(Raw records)
# # # # # # #

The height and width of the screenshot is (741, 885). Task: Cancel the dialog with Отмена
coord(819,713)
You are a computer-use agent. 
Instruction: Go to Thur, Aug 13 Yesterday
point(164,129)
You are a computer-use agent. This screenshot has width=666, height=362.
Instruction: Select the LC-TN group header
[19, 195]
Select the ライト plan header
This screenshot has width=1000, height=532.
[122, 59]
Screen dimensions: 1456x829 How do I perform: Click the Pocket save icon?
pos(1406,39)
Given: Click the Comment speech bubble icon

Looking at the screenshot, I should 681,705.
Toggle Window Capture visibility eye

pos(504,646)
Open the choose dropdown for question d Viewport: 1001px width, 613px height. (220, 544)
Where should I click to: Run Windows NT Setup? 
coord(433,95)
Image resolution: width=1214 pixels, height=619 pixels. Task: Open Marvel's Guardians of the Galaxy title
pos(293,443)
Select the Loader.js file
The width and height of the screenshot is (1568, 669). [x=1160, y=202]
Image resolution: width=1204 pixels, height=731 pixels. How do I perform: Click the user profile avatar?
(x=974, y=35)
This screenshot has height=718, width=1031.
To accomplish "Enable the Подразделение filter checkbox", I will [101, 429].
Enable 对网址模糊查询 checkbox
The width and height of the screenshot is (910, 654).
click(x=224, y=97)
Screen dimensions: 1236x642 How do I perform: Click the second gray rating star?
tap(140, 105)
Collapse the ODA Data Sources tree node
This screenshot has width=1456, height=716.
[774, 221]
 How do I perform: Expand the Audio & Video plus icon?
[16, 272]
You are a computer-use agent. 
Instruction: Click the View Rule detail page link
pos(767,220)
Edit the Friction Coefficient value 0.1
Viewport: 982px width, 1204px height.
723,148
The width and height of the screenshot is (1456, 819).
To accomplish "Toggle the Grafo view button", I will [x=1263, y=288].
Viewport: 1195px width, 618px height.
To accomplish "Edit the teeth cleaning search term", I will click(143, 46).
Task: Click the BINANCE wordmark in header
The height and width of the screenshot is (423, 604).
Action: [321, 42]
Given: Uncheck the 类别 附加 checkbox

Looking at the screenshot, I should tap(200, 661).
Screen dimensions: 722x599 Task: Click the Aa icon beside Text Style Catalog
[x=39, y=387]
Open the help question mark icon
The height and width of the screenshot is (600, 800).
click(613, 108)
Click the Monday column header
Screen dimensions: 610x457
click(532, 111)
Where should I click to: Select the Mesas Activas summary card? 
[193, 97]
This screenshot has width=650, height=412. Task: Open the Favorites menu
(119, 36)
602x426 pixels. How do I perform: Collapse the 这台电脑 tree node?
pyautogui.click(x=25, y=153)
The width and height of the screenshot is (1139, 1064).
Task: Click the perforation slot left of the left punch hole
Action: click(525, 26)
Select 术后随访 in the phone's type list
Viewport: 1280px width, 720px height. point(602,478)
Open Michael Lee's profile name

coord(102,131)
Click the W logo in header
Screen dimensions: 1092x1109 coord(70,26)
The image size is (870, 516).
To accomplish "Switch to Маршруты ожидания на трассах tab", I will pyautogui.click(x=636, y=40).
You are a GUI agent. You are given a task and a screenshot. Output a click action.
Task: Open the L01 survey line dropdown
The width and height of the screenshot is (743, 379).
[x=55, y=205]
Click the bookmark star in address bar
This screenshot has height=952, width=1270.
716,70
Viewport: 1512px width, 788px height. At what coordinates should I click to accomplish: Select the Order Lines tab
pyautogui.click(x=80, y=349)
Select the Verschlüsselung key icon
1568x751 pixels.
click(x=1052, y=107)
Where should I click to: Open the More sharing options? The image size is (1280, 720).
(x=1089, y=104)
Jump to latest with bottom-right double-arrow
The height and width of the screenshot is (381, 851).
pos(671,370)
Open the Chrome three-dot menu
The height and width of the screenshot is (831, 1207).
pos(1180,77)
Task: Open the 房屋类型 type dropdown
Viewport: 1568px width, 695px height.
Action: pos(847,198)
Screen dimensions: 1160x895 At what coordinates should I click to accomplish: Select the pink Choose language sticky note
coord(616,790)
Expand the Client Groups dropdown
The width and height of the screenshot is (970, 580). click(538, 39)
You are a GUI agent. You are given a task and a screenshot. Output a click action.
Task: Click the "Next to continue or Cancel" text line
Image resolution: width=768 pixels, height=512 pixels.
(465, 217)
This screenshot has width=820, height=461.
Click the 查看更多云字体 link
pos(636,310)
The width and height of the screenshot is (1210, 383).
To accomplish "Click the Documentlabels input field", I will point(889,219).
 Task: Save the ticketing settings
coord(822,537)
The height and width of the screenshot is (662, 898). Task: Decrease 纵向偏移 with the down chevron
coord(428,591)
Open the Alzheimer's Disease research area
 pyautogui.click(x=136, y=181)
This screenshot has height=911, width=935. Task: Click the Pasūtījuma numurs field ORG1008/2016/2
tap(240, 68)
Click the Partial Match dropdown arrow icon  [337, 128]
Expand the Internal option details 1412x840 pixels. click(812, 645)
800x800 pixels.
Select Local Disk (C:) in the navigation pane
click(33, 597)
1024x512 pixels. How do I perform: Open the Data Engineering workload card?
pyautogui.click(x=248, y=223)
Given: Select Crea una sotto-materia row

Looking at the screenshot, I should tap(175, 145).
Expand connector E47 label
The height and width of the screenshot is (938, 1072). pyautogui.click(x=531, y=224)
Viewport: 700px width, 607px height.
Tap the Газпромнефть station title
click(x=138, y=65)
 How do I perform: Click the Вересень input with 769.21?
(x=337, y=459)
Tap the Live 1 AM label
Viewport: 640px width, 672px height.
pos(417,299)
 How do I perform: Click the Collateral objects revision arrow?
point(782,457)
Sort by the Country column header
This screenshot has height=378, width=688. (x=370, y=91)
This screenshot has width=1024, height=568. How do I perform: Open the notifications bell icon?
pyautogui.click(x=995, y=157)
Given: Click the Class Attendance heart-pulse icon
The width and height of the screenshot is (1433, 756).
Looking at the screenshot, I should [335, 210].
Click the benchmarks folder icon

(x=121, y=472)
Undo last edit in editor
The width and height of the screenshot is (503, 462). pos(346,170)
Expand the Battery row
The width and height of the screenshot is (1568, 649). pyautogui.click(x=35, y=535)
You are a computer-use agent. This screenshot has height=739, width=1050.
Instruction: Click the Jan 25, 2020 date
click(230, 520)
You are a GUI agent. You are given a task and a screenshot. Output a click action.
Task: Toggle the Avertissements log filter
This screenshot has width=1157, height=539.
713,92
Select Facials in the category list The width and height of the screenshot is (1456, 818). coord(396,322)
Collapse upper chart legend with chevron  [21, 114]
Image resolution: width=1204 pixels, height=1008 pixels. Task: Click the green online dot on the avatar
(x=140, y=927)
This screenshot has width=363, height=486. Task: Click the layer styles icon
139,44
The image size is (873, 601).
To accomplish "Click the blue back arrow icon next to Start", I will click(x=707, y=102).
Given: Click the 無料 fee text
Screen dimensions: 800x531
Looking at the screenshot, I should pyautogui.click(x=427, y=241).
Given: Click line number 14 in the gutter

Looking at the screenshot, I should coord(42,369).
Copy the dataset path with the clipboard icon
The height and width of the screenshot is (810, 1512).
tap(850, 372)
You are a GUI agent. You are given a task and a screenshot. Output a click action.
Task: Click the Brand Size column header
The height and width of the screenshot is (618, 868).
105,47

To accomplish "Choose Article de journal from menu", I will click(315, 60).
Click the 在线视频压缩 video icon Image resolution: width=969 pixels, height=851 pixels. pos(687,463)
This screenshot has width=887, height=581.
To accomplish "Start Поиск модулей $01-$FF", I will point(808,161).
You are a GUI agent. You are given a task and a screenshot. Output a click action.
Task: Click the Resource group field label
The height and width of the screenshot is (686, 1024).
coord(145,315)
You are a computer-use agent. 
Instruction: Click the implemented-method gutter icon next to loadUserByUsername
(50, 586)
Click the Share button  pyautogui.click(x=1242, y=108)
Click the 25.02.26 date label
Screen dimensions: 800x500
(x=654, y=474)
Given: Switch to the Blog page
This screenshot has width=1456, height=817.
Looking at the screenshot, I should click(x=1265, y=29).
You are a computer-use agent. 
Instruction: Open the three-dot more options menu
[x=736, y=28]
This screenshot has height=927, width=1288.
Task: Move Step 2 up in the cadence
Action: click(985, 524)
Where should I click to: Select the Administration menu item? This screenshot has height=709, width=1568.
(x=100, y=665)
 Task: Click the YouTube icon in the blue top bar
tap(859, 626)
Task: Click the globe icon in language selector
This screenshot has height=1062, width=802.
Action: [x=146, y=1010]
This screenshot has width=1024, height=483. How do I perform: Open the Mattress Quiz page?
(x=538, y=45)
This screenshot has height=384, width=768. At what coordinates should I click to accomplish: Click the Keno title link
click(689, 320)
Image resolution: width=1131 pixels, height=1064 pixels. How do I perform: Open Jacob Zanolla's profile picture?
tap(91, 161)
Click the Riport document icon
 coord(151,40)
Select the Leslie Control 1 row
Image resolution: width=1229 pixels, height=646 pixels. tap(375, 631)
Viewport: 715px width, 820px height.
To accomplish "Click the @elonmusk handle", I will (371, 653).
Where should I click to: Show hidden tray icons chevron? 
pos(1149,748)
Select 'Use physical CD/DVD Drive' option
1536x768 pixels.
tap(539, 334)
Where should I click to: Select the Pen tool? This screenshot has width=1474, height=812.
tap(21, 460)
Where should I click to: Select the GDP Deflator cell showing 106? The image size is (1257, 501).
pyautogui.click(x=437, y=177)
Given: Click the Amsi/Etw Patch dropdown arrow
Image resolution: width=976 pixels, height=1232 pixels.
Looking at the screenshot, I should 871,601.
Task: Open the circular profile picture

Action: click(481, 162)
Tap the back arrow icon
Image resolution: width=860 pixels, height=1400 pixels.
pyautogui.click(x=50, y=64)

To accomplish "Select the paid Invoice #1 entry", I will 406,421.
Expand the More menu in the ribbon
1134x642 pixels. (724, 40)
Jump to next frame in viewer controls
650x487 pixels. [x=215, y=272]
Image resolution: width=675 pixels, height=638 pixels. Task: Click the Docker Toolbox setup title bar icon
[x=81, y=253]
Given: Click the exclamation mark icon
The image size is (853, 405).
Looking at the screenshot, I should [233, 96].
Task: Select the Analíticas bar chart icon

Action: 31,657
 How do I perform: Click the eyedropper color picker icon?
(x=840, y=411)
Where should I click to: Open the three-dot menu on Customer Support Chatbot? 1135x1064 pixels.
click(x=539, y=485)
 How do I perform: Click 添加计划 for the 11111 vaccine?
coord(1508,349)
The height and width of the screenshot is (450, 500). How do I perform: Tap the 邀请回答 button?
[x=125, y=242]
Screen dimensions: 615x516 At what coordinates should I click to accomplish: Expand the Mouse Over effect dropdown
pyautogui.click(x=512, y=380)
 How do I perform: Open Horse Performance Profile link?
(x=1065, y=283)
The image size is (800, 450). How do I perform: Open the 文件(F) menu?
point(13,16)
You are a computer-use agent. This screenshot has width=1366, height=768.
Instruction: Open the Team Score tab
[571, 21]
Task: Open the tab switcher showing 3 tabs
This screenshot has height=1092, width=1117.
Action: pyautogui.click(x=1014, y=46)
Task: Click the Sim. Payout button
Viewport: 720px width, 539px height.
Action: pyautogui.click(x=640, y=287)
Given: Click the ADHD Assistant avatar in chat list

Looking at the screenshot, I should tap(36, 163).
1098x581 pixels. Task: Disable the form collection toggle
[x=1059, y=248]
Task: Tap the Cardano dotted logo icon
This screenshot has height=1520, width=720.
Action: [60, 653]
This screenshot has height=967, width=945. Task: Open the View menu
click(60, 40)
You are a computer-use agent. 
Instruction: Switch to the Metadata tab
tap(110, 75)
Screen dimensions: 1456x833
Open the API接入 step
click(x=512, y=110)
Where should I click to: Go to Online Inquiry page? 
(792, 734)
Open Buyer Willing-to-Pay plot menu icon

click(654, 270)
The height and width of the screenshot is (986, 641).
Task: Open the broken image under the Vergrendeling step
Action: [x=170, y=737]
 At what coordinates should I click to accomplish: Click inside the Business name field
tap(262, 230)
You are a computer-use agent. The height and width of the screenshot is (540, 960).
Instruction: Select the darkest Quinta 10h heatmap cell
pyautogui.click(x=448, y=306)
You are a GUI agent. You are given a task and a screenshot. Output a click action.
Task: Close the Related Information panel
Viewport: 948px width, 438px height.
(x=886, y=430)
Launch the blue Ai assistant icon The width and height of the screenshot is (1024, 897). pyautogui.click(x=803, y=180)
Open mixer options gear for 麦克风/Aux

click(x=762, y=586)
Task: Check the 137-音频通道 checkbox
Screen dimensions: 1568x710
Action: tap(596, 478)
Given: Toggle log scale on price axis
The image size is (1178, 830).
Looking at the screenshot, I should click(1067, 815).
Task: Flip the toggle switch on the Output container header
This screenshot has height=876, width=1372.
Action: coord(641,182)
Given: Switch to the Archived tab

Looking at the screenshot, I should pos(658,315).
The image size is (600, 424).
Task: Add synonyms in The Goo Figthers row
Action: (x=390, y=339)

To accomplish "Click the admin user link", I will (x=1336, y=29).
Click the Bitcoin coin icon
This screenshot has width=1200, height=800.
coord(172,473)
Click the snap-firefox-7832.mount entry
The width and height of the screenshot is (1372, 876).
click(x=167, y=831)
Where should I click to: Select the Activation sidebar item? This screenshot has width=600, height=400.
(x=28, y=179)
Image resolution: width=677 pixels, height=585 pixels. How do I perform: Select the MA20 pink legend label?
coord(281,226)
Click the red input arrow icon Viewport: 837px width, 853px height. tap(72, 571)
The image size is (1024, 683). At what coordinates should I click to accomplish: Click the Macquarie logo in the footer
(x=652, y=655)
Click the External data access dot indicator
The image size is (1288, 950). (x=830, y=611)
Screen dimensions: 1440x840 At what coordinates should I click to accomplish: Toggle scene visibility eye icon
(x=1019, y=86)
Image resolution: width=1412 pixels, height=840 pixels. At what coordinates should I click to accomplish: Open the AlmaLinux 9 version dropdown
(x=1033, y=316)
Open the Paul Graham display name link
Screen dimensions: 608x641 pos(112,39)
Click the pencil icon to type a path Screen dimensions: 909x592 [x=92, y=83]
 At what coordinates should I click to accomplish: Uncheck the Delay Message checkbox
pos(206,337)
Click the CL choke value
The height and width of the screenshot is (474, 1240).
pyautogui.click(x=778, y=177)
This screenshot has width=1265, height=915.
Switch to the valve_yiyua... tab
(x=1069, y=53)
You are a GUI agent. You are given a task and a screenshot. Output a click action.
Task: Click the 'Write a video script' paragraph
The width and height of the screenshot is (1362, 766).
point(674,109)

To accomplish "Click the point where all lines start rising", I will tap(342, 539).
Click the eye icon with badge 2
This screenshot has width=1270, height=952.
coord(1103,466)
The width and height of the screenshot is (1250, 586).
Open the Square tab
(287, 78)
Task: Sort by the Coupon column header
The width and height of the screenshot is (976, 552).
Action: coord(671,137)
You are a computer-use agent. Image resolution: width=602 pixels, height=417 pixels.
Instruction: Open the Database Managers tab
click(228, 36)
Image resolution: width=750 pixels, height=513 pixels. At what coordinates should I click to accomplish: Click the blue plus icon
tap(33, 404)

# # # # # # #

Problem. Copy the lines from the one containing "has width=1366, height=768." through the one containing "Action: pyautogui.click(x=640, y=287)", both included, without any changes.

Task answer.
You are a computer-use agent. This screenshot has width=1366, height=768.
Instruction: Open the Team Score tab
[571, 21]
Task: Open the tab switcher showing 3 tabs
This screenshot has height=1092, width=1117.
Action: pyautogui.click(x=1014, y=46)
Task: Click the Sim. Payout button
Viewport: 720px width, 539px height.
Action: pyautogui.click(x=640, y=287)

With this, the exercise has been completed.